Because of the dual elimination routes of flecainide and its tendency to decrease myocardial contractility, flecainide interacts with numerous pharmaceuticals and can potentiate the effects of other myocardial depressants and AV node blocking agents.

==Overdose==
Flecainide intoxication is rare but serious due to the cardiogenic shock that it provokes. Its diagnosis can be difficult in the lack of contributing anamnestic elements. Clinical and paraclinical signs are not specific. Treatment is primarily symptomatic, which gives good results thanks to the hypertonic solution of sodium salts. Organ donation is possible in the case of braindead patients who had a flecainide intoxication.

==Mechanism of action==
Flecainide works by blocking the Nav1.5 sodium channel in the heart, slowing the upstroke of the cardiac action potential.

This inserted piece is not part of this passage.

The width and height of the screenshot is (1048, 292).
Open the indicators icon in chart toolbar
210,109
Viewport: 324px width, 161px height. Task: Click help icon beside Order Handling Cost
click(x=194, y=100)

The effect of flecainide on the sodium channels of the heart increases as the heart rate increases; This is known as use-dependence and is why that flecainide is useful to break a tachyarrhythmia.

Flecainide also inhibits ryanodine receptor 2 (RyR2), a major regulator of sarcoplasmic release of stored calcium ions. It can reduce calcium sparks and thus arrhythmogenic calcium waves in the heart. While Flecainide therapy has been shown to suppress ventricular arrhythmias in patients with catecholaminergic polymorphic ventricular tachycardia (CPVT) and mouse models of this disease, the relative contribution from the inhibition of sodium channels and of RyR2 in this effect on CPVT is unclear.

== Society and culture ==
===Brand names===
Flecainide is sold under the brand name Tambocor (manufactured by 3M pharmaceuticals). Flecainide went off-patent in February 2004. In addition to being marketed as Tambocor, it is available in generic version and under the brand names Almarytm, Apocard, Ecrinal, and Flécaine.